When you start dumping your HAR file, you'll find that your HAR file is empty with the ALPHA script. This is because you are not adding the proxy to the settings for Firefox, meaning that it will just connect directly bypassing your proxy.
What about BETA?
This code is written correctly as far as connecting to the proxy, although personally I prefer adding the proxy to the capabilities and passing those through. The code for that is:
cap = webdriver.DesiredCapabilities.FIREFOX.copy()
proxy.add_to_capabilities(cap)
driver = webdriver.Firefox(capabilities=cap)

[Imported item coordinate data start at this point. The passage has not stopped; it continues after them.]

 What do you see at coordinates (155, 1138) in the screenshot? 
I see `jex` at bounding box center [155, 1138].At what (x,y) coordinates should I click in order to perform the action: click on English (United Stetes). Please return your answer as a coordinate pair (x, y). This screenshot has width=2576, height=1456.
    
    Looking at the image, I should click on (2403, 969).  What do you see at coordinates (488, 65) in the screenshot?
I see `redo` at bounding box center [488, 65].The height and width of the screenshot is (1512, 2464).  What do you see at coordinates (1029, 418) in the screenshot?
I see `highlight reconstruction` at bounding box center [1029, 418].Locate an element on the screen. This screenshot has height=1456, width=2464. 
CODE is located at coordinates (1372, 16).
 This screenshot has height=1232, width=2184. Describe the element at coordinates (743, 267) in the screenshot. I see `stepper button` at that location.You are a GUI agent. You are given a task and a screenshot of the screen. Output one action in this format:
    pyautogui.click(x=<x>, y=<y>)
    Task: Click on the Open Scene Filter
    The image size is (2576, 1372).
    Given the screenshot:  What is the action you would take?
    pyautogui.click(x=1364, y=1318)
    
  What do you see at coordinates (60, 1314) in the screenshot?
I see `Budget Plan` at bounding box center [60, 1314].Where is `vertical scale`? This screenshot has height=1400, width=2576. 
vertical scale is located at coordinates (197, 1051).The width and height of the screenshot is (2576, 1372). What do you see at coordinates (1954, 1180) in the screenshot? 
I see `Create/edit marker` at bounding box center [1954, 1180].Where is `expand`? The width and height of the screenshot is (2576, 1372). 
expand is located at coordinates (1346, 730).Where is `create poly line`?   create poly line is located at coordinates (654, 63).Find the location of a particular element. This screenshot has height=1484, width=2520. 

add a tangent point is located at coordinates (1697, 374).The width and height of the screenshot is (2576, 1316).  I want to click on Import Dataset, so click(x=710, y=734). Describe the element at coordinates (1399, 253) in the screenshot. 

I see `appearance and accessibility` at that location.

I would guess that your issue lies with the proxy itself. Check the bmp.log and/or server.log files in the location of the python script and see what it is saying if something is going wrong.
Another alternative is that selenium is reporting back that the webpage has loaded before it actually has finished getting all of the elements, and as such your proxy is shutting down too early. Try making the script wait a bit longer before shutting down the proxy, or running it interactively through the interpreter.